*Estratto selezionato*.

'''

È come scavare per anni nei cunicoli bui di una miniera per poi trovare un tesoro di pietre preziose. È questo quello che ha scoperto un gruppo di astronomi guidati da Hakim Atek: grazie al telescopio orbitante di NASA/ESA Hubble i ricercatori hanno rilevato che le drammatiche esplosioni nelle galassie nane hanno svolto un ruolo più importante del previsto nei primi anni di storia dell’Universo. Come è noto ci sono migliaia e migliaia di galassie che sono ancora altamente attive, ma la maggior parte delle stelle che possiamo osservare nel cielo notturno si sono formate tra i 2 e i 6 miliardi di anni dopo il Big Bang. Studiare questa fase iniziale dell’evoluzione dell’Universo è la chiave per comprendere a pieno come le galassie siano cresciute ed evolute.

'''

*Materiale fornito*.
'''

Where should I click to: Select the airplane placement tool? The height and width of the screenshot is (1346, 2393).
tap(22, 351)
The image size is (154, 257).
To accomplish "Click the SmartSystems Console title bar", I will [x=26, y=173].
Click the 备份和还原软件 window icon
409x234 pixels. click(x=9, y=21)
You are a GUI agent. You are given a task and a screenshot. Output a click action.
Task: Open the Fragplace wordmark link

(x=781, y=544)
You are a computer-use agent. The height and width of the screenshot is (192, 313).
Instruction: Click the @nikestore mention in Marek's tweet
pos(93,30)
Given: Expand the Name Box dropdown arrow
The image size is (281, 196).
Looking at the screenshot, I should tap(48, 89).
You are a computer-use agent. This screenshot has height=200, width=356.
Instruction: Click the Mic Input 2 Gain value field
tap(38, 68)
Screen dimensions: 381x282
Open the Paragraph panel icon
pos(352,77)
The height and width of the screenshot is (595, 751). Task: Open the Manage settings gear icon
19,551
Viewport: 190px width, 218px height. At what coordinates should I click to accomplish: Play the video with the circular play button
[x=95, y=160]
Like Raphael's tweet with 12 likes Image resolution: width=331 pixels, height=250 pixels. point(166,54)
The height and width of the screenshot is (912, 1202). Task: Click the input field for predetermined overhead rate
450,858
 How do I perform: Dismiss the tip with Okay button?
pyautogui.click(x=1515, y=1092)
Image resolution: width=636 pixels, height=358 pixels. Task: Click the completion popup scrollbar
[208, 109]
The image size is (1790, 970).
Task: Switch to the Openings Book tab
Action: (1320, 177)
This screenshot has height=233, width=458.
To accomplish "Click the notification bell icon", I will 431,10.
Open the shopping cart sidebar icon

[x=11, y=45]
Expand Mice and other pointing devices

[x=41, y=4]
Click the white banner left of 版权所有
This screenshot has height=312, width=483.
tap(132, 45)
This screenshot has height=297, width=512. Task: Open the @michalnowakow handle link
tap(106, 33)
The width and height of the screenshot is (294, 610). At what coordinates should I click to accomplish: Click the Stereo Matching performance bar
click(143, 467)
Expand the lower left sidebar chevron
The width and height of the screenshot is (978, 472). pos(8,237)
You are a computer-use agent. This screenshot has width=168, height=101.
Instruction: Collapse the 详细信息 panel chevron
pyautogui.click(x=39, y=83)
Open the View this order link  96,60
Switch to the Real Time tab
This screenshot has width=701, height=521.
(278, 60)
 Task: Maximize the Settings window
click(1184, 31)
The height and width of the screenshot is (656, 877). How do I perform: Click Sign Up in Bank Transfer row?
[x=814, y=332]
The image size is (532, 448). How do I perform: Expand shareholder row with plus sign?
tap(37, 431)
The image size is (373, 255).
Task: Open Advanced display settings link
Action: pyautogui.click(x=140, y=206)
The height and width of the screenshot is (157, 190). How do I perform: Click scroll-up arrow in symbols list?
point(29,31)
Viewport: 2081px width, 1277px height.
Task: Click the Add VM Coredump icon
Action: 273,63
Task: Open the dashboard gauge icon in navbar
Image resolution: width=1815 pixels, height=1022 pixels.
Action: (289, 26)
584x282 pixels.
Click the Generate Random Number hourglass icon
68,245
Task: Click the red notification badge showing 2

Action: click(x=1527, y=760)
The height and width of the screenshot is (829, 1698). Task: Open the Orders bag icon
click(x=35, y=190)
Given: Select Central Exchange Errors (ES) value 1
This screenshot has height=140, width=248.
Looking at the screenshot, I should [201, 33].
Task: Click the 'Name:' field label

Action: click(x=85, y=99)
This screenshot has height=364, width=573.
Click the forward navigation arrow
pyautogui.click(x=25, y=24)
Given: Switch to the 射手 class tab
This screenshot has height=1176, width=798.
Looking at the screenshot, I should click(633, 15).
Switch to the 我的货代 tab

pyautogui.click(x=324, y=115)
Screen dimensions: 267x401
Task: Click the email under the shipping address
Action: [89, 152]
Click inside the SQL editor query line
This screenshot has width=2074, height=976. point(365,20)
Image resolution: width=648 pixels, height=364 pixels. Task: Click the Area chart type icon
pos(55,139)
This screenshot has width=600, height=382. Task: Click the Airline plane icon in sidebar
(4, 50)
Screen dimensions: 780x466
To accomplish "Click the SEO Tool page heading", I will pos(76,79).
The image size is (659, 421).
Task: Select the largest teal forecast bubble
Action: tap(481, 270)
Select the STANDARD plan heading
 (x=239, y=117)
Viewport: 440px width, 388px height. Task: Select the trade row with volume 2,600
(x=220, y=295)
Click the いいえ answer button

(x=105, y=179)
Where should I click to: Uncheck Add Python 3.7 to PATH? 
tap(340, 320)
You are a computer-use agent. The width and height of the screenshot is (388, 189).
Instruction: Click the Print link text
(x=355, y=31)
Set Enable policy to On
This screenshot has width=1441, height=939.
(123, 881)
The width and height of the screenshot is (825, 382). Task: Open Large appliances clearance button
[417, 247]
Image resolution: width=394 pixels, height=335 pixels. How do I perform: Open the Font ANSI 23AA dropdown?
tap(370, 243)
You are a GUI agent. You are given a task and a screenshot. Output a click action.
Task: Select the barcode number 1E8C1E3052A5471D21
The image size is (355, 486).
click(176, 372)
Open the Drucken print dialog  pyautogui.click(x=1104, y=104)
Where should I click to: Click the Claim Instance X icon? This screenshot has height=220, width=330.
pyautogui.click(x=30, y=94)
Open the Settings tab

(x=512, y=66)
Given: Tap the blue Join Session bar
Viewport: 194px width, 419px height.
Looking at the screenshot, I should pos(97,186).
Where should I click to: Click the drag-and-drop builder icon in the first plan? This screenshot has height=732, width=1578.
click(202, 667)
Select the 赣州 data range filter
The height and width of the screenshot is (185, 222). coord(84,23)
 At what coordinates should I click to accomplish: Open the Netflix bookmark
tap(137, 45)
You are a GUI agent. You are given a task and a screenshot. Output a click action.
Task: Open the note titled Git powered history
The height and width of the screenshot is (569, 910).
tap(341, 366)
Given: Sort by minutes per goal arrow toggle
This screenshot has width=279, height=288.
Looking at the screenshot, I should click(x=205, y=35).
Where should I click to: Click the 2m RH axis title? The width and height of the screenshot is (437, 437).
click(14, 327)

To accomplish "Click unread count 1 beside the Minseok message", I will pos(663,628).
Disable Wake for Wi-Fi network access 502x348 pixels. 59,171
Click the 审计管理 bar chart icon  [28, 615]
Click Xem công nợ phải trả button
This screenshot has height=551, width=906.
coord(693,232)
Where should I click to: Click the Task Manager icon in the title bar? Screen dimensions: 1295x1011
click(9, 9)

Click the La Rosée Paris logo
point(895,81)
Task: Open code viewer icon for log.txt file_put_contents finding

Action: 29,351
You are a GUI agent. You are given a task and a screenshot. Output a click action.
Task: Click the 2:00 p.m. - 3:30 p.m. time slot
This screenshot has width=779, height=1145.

'''

*Attività da svolgere*.
**1)** Aggiorna il passo dell'estratto sulle galassie nane che inizia con "È come scavare" e termina con "cresciute ed evolute.", scrivendo "telescopio spaziale" al posto di "telescopio orbitante".
**2)** Riscrivi in forma più breve il paragrafo dell'estratto sulle galassie nane che comincia con "È come scavare", mantenendone i fatti principali.
**3)** Stabilisci se le affermazioni seguenti concordano con l'estratto sulle galassie nane, rispondendo sì o no e citando le parole decisive: (a) il gruppo di astronomi era guidato da Hakim Atek; (b) la maggior parte delle stelle visibili di notte si è formata meno di un miliardo di anni dopo il Big Bang; (c) le esplosioni nelle galassie nane hanno avuto un ruolo meno importante del previsto.
Le righe non hanno alcun legame con l'estratto sulle galassie nane.

*Risposte agli esercizi*.
**1)**
È come scavare per anni nei cunicoli bui di una miniera per poi trovare un tesoro di pietre preziose. È questo quello che ha scoperto un gruppo di astronomi guidati da Hakim Atek: grazie al telescopio spaziale di NASA/ESA Hubble i ricercatori hanno rilevato che le drammatiche esplosioni nelle galassie nane hanno svolto un ruolo più importante del previsto nei primi anni di storia dell’Universo. Come è noto ci sono migliaia e migliaia di galassie che sono ancora altamente attive, ma la maggior parte delle stelle che possiamo osservare nel cielo notturno si sono formate tra i 2 e i 6 miliardi di anni dopo il Big Bang. Studiare questa fase iniziale dell’evoluzione dell’Universo è la chiave per comprendere a pieno come le galassie siano cresciute ed evolute.

**2)** Un gruppo di astronomi guidato da Hakim Atek ha scoperto, grazie al telescopio Hubble di NASA/ESA, che le esplosioni nelle galassie nane hanno avuto un ruolo più importante del previsto nei primi anni dell’Universo. La maggior parte delle stelle visibili nel cielo notturno si è formata tra i 2 e i 6 miliardi di anni dopo il Big Bang. Studiare questa fase iniziale è la chiave per capire come le galassie siano cresciute ed evolute.

**3)**
(a) Sì: "un gruppo di astronomi guidati da Hakim Atek".
(b) No: "si sono formate tra i 2 e i 6 miliardi di anni dopo il Big Bang".
(c) No: "hanno svolto un ruolo più importante del previsto".